Seccombe and Arber, comps. Elizabethan Sonnets. 1904.

Parthenophil and Parthenophe

Elegy XX. O dear vexation of my troubled soul!

Barnabe Barnes (1569?–1609)

O DEAR vexation of my troubled soul!

My life, with grief, when wilt thou consumate?

The dear remembrance of my passing soul;

Mine heart, with some rests, hope doth animate.

How many have those conquering eyes subdued!

How many vanquished captives to thine heart!

Head iron-hearted Captains (when they viewed)

Were drawn, till they were wounded with thy dart!

O when, I, their haired bodies have beheld,

Their martial stomachs, and oft-wounded face;

Which bitter tumults and garboils foretelled;

In which, it seemed they found no coward’s place:

Then, I recalled how far Love’s power exceeds,

Above the bloody menace of rough war!

Where every wounded heart close inward bleeds;

And sudden pierced, with the twinkling of a star!

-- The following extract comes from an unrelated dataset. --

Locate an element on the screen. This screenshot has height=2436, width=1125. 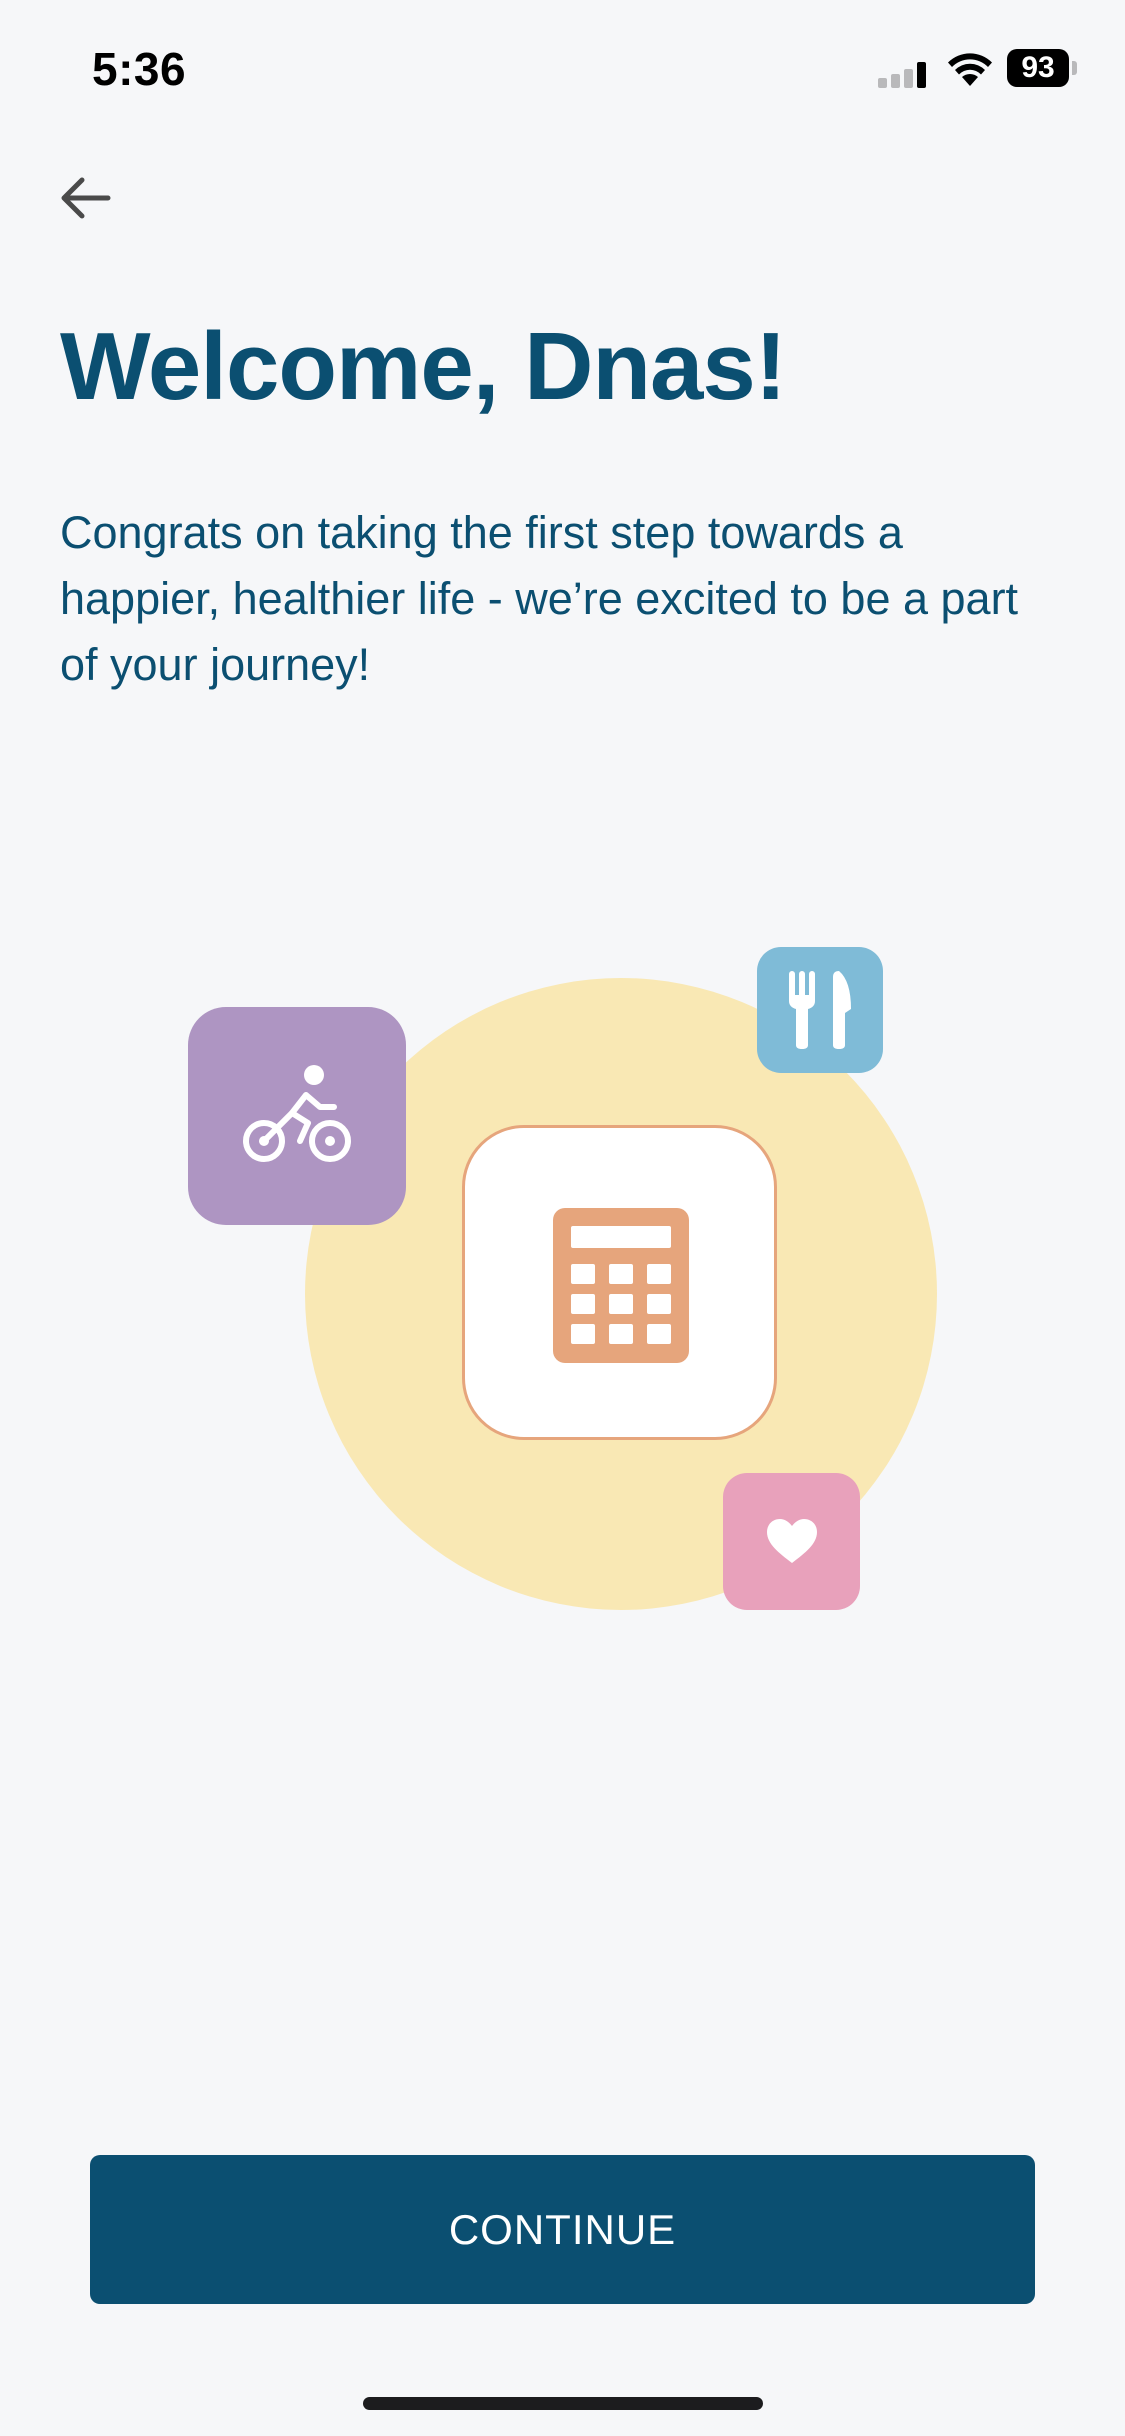
fork-knife-icon is located at coordinates (820, 1010).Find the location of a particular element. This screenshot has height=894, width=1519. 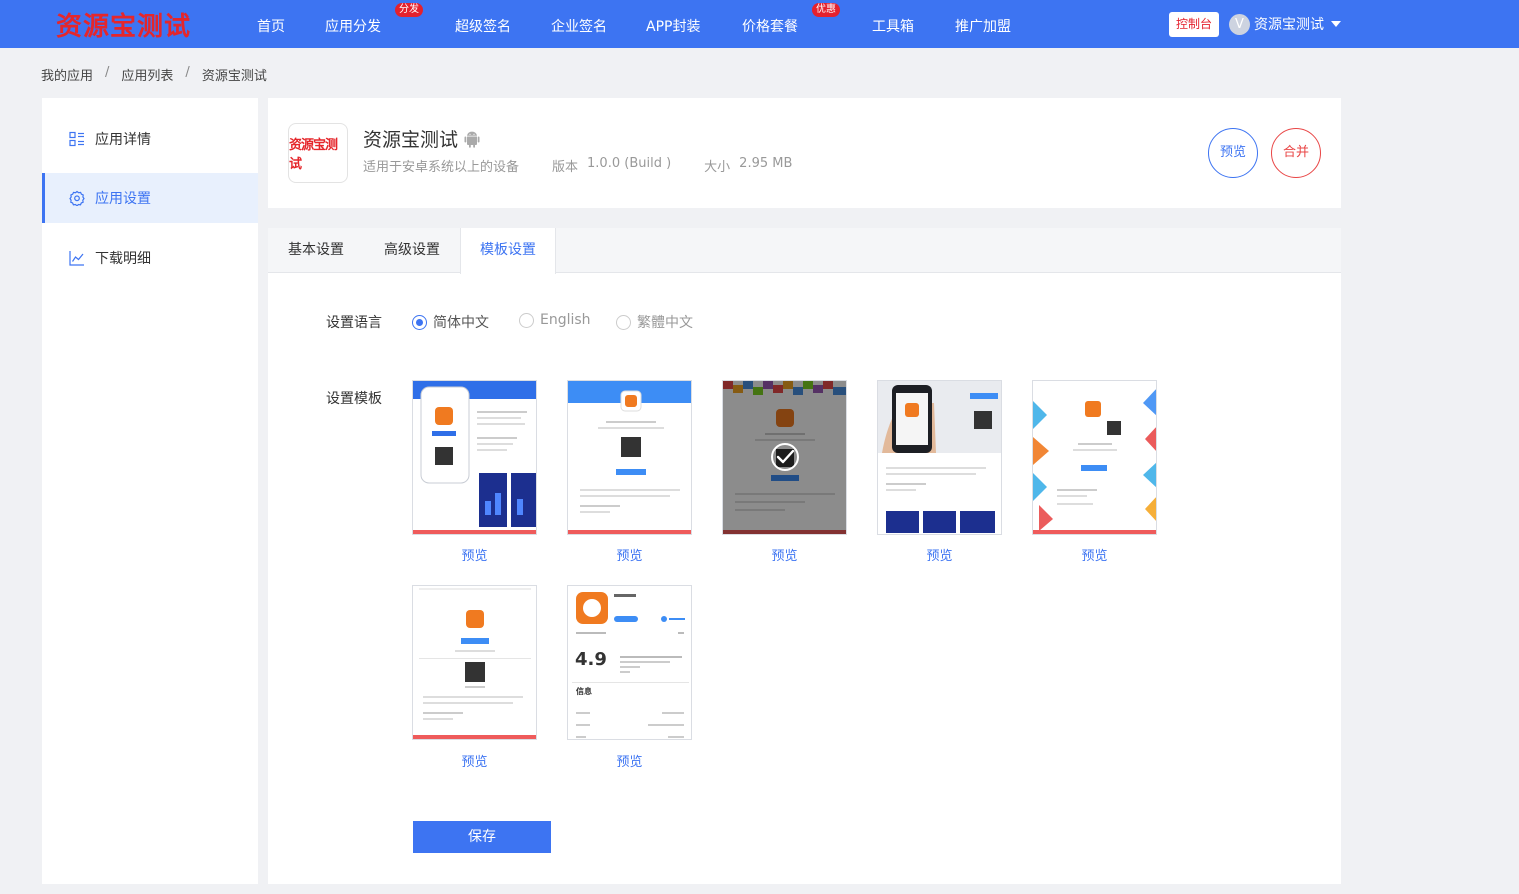

template-preview-link-1: 预览 is located at coordinates (474, 554).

Then (when such iron-hearted Captains be,

To thine heart’s Bulwark, forcèd for to try

Which way to win that Fort by battery;

And how all Conquerors, there conquered lie!)

Methinks, thine heart, or else thine eyes be made

(Because they can such iron objects force)

Of hardest adamant! that men (which laid

Continual siege) be thralled, without remorse.

Thine heart, of adamant! because it takes

The hardest hearts, drawn prisoners unto thine.

Thine eye! because it, wounded many makes.

Yet no transpiercing beams can pierce those eyne!

Thine heart of adamant, which none can wound!

Thine eye of adamant, unpiercèd found!